The fact that it works is amazing, but I'm less convinced that it's enhancing my productivity.

(I think they real productivity boost for me is if I still write the code and have the assistant write test coverage based on diffs, which is trivial to prompt for good results)

kristianbrigman 5 days ago | parent [-]

And one that a lot of people skip, so that forcing function might make for better code, even if it isn’t faster.

chillingeffect 5 days ago | parent | prev | next [-]

Similar here. AI works much better as a consultant than as a developer. I ask it all kinds of things I have suspicions and intuitions about and it provides clarity and examples. It's great for subroutines. Trying to make full programs is just too large of a space. It's difficult to communicate all the implicit requirements.

jennyholzer 5 days ago | parent [-]

People who consistently consult LLMs for product direction or software feature design overwhelmingly appear to me as willfully ignorant dullards.

I mean it's even further than willful ignorance. It's delight in one's own ignorance.

JeanMarcS 5 days ago | parent | prev | next [-]

This. For me (senior as in I am in the field since last century), that's how I use it. "I want to do that, with this data, to obtain that"
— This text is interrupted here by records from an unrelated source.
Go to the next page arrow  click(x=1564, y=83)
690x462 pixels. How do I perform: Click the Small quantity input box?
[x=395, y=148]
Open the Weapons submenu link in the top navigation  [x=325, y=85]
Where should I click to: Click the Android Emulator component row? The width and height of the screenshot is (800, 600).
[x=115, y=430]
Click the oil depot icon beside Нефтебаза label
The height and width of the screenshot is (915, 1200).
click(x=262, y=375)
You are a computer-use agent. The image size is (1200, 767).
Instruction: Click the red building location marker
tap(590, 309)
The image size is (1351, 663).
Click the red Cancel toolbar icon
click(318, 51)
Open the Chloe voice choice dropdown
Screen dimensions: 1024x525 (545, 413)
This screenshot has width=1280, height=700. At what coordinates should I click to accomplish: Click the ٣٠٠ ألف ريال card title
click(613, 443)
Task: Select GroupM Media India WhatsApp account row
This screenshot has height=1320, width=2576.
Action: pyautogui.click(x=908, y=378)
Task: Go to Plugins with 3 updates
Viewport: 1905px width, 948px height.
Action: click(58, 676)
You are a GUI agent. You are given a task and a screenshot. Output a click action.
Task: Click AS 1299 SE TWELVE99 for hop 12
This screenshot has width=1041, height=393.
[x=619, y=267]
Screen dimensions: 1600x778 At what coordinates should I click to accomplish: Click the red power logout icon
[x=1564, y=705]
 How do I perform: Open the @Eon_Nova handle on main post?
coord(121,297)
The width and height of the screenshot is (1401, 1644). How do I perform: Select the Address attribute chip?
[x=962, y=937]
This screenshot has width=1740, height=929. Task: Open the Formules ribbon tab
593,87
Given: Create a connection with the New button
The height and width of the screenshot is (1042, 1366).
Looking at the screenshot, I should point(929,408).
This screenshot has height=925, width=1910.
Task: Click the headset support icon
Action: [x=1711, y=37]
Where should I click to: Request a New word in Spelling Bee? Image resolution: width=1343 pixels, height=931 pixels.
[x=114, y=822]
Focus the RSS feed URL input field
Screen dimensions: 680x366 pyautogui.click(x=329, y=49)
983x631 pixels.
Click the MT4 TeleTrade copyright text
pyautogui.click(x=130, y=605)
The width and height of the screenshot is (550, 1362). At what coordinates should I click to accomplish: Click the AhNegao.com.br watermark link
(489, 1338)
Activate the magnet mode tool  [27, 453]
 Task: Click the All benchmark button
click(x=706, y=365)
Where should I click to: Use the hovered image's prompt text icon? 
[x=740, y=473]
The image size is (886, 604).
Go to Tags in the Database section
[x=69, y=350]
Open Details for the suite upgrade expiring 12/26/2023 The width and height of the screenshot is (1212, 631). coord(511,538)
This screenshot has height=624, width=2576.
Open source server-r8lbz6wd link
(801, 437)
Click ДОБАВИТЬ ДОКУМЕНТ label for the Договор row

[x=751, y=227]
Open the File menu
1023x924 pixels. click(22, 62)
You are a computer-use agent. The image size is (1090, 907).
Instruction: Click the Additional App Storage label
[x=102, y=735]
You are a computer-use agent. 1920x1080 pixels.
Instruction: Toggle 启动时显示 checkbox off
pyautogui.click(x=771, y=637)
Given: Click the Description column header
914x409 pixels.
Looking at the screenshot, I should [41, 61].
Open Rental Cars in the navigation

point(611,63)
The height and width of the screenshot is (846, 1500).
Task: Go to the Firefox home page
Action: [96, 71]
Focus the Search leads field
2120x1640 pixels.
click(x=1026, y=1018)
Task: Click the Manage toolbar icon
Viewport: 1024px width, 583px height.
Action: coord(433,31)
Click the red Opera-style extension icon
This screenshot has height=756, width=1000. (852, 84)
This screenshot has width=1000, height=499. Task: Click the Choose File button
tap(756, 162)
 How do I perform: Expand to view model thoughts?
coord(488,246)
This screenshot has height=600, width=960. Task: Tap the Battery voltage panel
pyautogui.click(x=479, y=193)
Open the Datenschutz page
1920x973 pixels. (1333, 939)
I still do the part of my job that I got experience on, analyze the need, and use the AI like an assistant to do small libraries or part of code. Like these, errors have less chance to appear. Then I glue that together.

For me the time ratio is best use like that. If I have to describe the whole thing, I'm not far from doing it myself, so there's no need for me.

Important: I work alone, not in a team, so maybe it has an impact on my thought

Rochus 5 days ago | parent | prev | next [-]

I just tried to use it for something I consider it to provide the most benefit (for my case). Being able to fully delegate a complicated (and boring) part to a machine would give me more time for the things I'm really interested in. I think we are on the right track in this regard, but we still have a long way to go.

deadbabe 5 days ago | parent | prev [-]

It’d be nice if we could “pipe” prompts directly similar to how we pipe multiple Unix commands to eventually get what we really want.

Then we can give someone that entire string of prompts as a repeatable recipe.

kasey_junk 5 days ago | parent [-]

You can send prompts on the command line to Claude, I typically save prompts in the repo. But note it won’t produce deterministic output.